Another option is to simply decrease the flow of the impurity gas. However, at such low concentrations it is very difficult to control the amount of impurity incorporated into the silicon film. In addition, both the carrier gas and the decreased impurity gas flow methods involve delivery of the impurity-containing gas from an impurity-containing gas source external to the deposition tool, which increases the complexity of the deposition tool.
Accordingly, a need has developed in the art for a process of incorporation of an impurity in a thin film without adversely affecting the deposition process.
It is thus an object of the present invention to provide a method for incorporating an impurity in a thin film without adversely affecting the deposition process.
It is another object of the present invention to incorporate an impurity without increasing carrier gas flow or decreasing dopant gas flow.

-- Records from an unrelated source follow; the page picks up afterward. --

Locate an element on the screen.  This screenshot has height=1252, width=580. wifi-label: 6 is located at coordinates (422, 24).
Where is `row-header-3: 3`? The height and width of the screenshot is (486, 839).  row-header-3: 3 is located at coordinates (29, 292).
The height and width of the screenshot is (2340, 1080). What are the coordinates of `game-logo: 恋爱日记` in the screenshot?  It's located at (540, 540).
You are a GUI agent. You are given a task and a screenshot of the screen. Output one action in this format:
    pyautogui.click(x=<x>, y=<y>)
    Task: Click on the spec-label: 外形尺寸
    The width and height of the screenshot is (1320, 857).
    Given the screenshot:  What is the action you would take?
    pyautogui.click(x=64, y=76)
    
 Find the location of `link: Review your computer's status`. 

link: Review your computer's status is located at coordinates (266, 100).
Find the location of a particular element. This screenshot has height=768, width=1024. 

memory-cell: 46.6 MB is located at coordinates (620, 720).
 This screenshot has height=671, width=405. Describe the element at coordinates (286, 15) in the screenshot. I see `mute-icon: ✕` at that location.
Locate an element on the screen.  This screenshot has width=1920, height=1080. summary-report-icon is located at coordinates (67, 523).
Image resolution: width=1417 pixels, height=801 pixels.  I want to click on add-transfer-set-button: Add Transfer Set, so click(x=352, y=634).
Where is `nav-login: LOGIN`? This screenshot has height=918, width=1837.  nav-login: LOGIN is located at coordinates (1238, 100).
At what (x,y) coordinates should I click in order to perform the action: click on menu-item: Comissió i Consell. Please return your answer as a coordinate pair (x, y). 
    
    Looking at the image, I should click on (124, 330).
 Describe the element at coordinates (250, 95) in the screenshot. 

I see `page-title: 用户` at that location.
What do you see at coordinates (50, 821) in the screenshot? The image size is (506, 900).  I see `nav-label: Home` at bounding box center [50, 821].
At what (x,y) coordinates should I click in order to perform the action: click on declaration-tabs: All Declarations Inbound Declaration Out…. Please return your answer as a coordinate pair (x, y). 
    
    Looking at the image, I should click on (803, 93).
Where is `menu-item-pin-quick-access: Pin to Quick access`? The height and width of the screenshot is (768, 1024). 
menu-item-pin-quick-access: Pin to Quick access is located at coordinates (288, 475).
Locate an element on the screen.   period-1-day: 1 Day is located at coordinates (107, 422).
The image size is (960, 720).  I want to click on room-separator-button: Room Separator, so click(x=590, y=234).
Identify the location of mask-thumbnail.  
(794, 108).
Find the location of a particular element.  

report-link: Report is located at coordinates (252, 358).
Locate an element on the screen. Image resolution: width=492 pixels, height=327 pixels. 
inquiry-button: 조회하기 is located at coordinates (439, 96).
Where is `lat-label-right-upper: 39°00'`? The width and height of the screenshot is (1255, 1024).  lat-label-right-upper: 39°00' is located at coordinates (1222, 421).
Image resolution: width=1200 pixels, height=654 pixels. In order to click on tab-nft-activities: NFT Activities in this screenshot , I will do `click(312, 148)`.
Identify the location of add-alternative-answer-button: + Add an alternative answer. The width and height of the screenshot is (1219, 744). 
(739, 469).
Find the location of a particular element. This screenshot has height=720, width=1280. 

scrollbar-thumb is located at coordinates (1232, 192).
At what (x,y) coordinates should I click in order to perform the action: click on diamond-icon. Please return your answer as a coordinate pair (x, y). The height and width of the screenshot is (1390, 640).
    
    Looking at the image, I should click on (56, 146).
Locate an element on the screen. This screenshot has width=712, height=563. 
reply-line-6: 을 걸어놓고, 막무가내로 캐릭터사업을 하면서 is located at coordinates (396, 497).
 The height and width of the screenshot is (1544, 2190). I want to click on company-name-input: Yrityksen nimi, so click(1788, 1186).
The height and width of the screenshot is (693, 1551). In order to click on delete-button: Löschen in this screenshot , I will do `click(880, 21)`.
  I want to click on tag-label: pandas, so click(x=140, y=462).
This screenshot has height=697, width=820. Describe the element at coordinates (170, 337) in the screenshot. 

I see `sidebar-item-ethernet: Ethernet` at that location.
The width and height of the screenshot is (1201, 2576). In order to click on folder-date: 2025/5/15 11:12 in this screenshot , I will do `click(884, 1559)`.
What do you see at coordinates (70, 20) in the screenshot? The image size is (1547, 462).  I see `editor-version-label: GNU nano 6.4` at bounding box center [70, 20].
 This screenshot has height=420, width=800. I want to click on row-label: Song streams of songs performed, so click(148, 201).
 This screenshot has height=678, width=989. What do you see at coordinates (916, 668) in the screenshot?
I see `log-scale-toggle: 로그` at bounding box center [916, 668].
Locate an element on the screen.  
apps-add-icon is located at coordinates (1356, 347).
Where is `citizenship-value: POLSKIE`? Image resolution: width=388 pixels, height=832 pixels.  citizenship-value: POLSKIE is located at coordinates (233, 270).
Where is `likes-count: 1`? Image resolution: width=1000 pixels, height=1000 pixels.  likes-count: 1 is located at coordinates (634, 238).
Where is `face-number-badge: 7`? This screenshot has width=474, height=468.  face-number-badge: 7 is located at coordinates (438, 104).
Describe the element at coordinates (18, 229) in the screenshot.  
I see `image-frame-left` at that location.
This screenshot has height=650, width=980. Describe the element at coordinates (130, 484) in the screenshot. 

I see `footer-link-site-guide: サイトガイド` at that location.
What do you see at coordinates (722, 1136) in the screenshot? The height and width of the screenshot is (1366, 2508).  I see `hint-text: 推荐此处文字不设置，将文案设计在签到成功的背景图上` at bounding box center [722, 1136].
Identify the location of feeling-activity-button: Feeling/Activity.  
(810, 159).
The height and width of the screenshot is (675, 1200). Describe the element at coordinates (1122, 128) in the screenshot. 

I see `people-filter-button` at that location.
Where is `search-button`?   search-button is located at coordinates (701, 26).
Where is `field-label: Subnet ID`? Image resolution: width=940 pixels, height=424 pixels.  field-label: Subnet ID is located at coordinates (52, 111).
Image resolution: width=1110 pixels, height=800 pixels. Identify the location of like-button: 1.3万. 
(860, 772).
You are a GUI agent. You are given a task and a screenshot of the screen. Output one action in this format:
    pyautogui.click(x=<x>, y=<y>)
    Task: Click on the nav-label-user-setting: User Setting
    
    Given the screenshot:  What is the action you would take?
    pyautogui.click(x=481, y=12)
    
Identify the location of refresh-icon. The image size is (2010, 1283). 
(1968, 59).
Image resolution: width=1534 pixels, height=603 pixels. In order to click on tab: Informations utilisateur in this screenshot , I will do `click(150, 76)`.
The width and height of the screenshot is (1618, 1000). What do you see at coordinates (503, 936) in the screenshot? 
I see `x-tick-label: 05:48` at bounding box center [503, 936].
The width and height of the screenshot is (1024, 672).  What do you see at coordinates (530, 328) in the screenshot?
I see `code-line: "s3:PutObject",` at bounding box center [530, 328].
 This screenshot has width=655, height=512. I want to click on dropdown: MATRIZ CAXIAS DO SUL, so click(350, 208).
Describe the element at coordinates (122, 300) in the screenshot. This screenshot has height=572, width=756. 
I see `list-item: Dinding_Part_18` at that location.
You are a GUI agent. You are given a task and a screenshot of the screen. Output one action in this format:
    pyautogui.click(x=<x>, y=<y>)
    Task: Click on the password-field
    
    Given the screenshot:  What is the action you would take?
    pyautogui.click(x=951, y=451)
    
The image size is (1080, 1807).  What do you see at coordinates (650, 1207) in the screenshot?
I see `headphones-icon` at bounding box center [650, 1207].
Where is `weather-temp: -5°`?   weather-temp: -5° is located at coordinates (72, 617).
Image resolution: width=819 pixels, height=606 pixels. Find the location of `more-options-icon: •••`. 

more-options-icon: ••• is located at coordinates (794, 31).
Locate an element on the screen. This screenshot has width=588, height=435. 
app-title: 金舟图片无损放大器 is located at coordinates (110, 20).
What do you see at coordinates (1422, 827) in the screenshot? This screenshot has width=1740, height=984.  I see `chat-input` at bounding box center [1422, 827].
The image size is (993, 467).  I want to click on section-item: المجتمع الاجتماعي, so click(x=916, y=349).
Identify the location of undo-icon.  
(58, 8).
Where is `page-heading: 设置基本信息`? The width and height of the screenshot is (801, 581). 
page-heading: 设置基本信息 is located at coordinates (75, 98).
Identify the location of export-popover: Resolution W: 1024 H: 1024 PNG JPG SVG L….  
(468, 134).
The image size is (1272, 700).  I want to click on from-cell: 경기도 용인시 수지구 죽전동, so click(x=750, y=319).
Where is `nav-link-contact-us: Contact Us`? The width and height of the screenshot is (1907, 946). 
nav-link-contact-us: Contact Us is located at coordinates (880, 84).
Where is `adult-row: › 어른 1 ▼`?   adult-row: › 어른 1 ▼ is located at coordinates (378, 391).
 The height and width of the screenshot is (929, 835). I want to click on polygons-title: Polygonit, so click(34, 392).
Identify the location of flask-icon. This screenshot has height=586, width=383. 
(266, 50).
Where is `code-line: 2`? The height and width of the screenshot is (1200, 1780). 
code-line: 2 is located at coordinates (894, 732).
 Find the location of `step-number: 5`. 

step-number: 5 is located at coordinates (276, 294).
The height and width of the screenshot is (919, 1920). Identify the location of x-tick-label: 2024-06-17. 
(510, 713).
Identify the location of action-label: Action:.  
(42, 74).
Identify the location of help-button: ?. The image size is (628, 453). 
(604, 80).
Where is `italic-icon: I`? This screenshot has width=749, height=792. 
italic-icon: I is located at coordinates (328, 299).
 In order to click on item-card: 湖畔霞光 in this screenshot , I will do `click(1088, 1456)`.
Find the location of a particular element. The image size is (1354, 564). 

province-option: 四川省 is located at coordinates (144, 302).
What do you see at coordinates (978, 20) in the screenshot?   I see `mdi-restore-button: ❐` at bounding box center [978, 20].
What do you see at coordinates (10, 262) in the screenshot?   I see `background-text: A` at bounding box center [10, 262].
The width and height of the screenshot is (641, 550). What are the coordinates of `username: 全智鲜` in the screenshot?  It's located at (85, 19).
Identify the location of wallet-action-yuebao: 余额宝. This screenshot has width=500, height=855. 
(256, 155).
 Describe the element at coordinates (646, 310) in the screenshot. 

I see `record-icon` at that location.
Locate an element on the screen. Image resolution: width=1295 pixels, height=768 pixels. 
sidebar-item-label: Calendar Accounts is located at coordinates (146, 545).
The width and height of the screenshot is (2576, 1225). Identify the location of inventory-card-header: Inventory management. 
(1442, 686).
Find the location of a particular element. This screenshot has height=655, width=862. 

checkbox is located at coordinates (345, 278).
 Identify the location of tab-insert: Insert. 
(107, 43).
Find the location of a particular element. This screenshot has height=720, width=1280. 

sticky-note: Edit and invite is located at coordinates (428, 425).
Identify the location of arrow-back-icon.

The foregoing and other objects of the invention are realized, in a first aspect, by providing an impurity cell in a deposition chamber and desorbing impurity in a gas phase from the impurity cell into the deposition chamber, wherein the impurity is incorporated into the thin film.
In a second aspect, the invention is realized by providing an impurity cell in a deposition chamber and desorbing impurity in a gas phase from the impurity cell into the deposition chamber, wherein the impurity is incorporated into the thin film, and replenishing the impurity cell in the deposition chamber.